Kenyataannya, merujuk berita media Barat, Taliban membunuhi jurnalis. Pembunuhan terhadap jurnalis, menegaskan bahwa si pembunuh ogah dikontrol.
Mungkin, dengan ingkar janji Taliban itu, menakutkan warga internasional di Afghanistan. Sehingga ribuan orang berniat kabur. Sehingga, rasional jika pemerintah Indonesia mengevakuasi WNI, serta Warga Negara Afghanistan yang menikah dengan WNI.
Soal pengaruh peristiwa Taliban terhadap Indonesia, Kepala BNPT Komjen Boy sudah memantau, ada pihak di Indonesia yang memanfaatkan untuk menggalang simpatisan.
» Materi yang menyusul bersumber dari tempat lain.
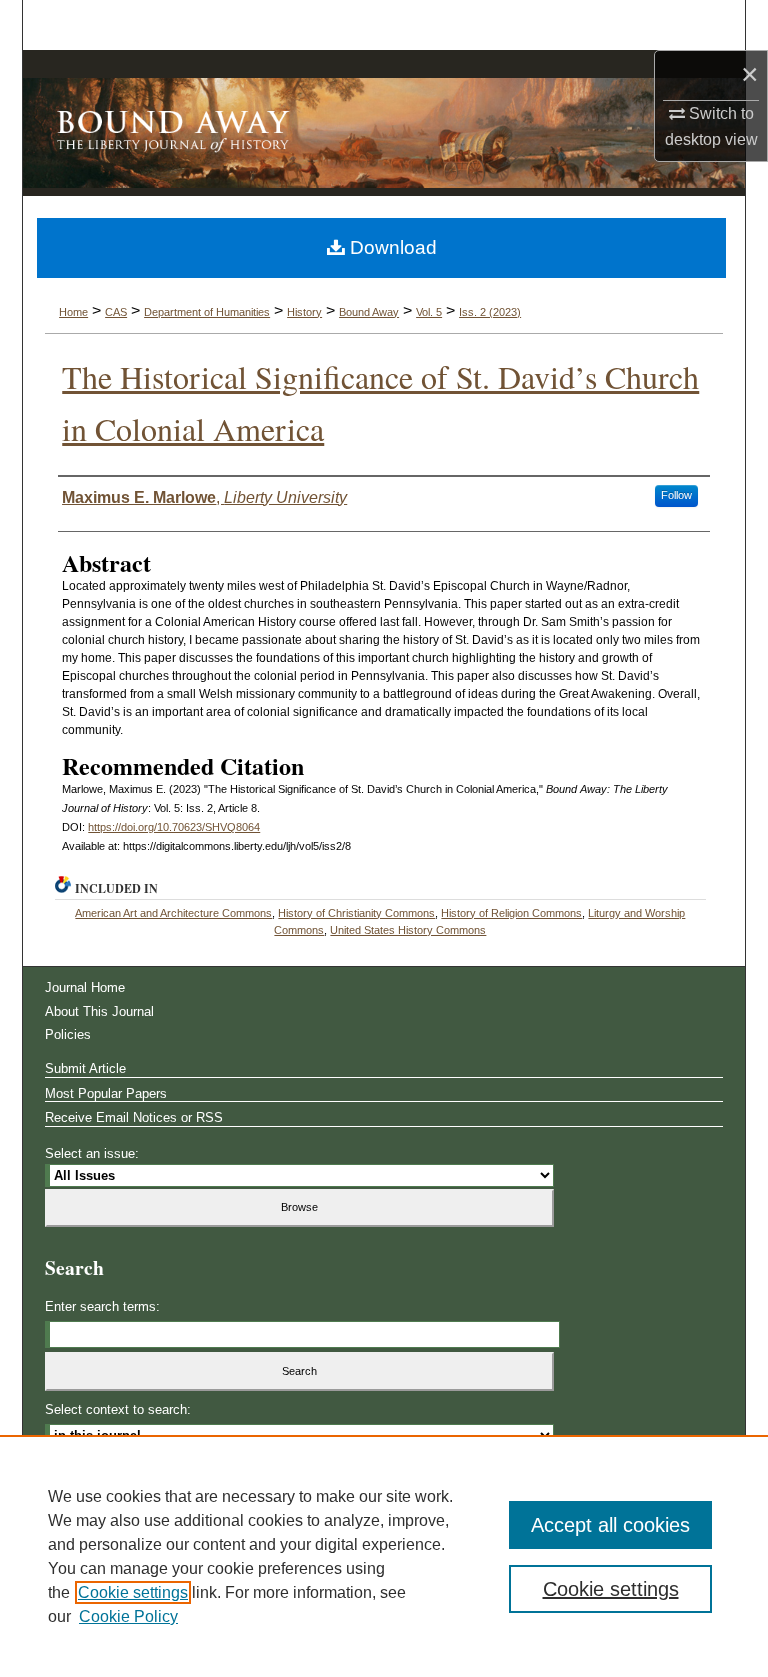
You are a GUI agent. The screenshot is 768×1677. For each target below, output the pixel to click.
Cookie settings (133, 1592)
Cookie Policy (128, 1616)
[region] (384, 1556)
Kalimat lengkap Komjen Boy: "Tentunya kita harus hati-hati dalam menyikapi perkembangan yang terjadi di Afganistan, yang dilanda konflik berkepanjangan itu. Jangan sampai masyarakat salah bersimpati. Karena berdasarkan pemantauan kami, ada pihak-pihak tertentu yang berusaha menggalang simpatisan atas isu Taliban. Ini sedang kita cermati.”
Boy meminta masyarakat Indonesia bijak dan tetap sadar, bahwa apa yang terjadi di Afghanistan merupakan persoalan dalam negeri mereka. Gerakan di Afghanistan, tidak boleh terjadi di Indonesia. Jangan sampai.
Dilanjut: "Jangan sampai masyarakat terpengaruh masuk ke dalam aksi-aksi yang tidak perlu. Karena kita adalah negara yang memiliki ideologi dan konstitusi yang mewajibkan kita untuk bela negara sendiri, bukan bela negara lain.”
Boy menyampaikan warning. Bertujuan: 1) Supaya masyarakat bijak dan tenang. 2) Warning keras kepada pihak yang berniat menggalang simpatisan, dikaitkan isu Taliban. Agar niatan mereka mati sebelum berkembang.
Meski mendebarkan, masyarakat diminta tenang. Polri-TNI kini solid menjaga keutuhan NKRI.